**YOUR GOAL**
From the Turing.jl issue about sampling from the prior with MvNormal, copy the passage starting with "Turing.jl icon indicating" and going on through "x ~ Normal(m, sqrt(s))".

**SELECTED EXCERPT**
========================================================================

Turing.jl icon indicating copy to clipboard operation
Turing.jl copied to clipboard

Sampling from prior using return value doesn't work with MvNormal

Open knuesel opened this issue 3 years ago • 8 comments

The guide shows how to sample from the prior using return values:

@model function gdemo(x, y)
    s ~ InverseGamma(2, 3)
    m ~ Normal(0, sqrt(s))
    x ~ Normal(m, sqrt(s))
    y ~ Normal(m, sqrt(s))
    return x, y
end

g_prior_sample = gdemo(missing, missing)
g_prior_sample()

I can rewrite it like this and it still works:

@model function gdemo(x)
    s ~ InverseGamma(2, 3)
    m ~ Normal(0, sqrt(s))
    x[1] ~ Normal(m, sqrt(s))
    x[2] ~ Normal(m, sqrt(s))
    return x
end

g_prior_sample = gdemo([missing, missing])
g_prior_sample()

However in my model I have many uses of MvNormal. The equivalent in this small example would be:

@model function gdemo(x)
    s ~ InverseGamma(2, 3)
    m ~ Normal(0, sqrt(s))
    x ~ MvNormal([m, m], sqrt(s))
    return x
end

g_prior_sample = gdemo([missing, missing])
g_prior_sample()

On 0.15.1 this fails with MethodError: no method matching loglikelihood(::IsoNormal, ::Vector{Union{Missing, Float64}}).

========================================================================

**DATA SEGMENT**
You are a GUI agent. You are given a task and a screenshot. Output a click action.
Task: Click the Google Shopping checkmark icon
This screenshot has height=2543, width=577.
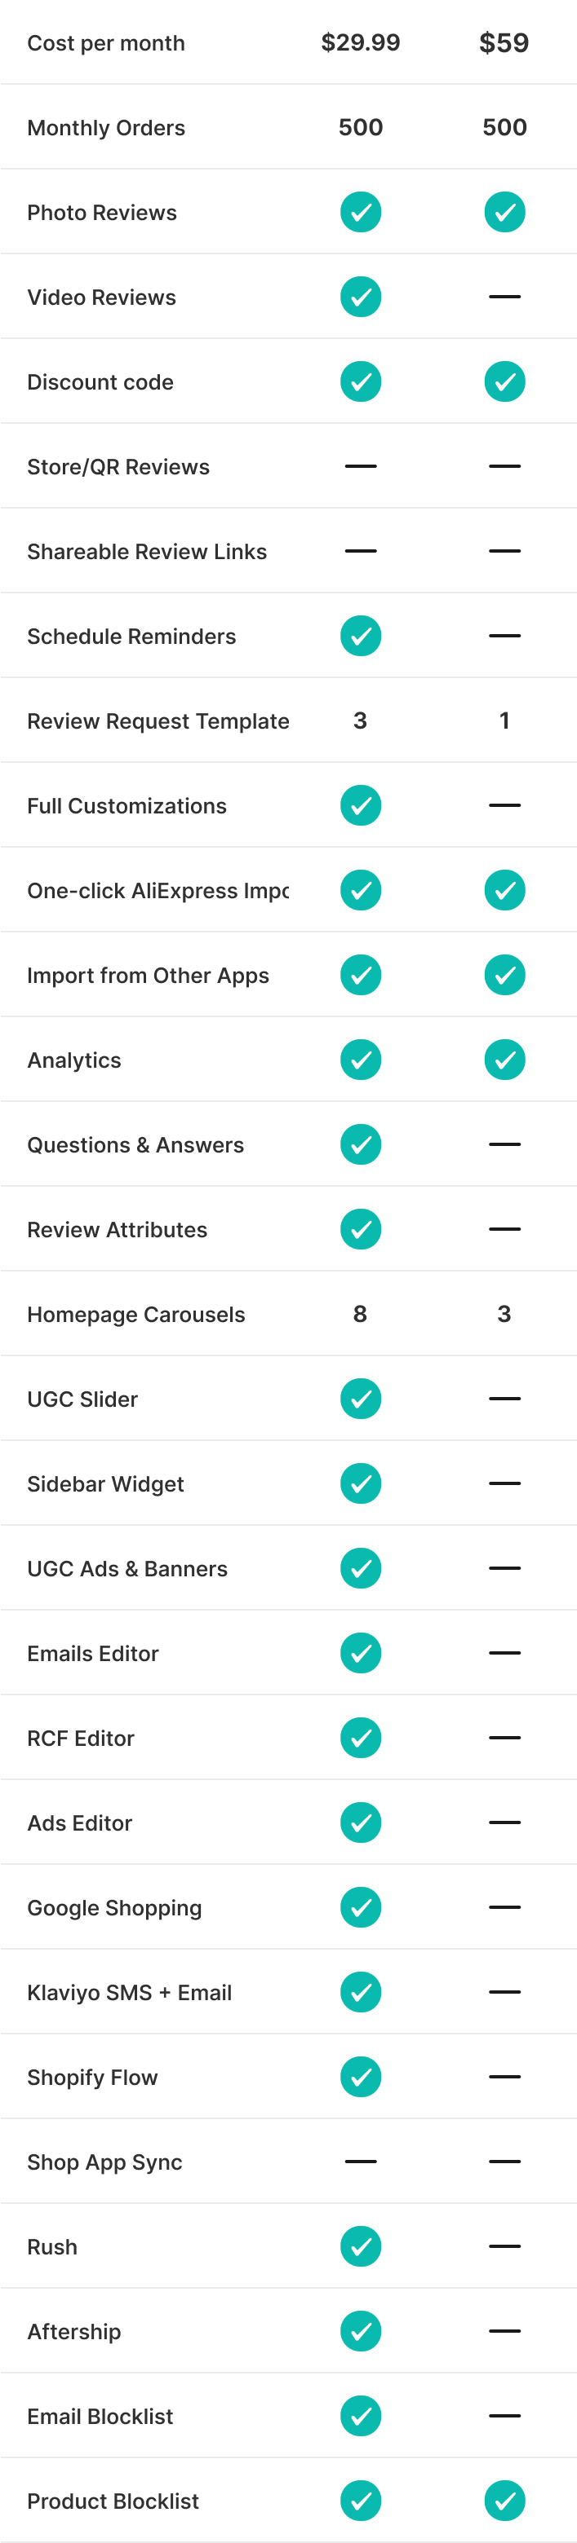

========================================================================

**COMPLETE RESPONSE**
Turing.jl icon indicating copy to clipboard operation
Turing.jl copied to clipboard

Sampling from prior using return value doesn't work with MvNormal

Open knuesel opened this issue 3 years ago • 8 comments

The guide shows how to sample from the prior using return values:

@model function gdemo(x, y)
    s ~ InverseGamma(2, 3)
    m ~ Normal(0, sqrt(s))
    x ~ Normal(m, sqrt(s))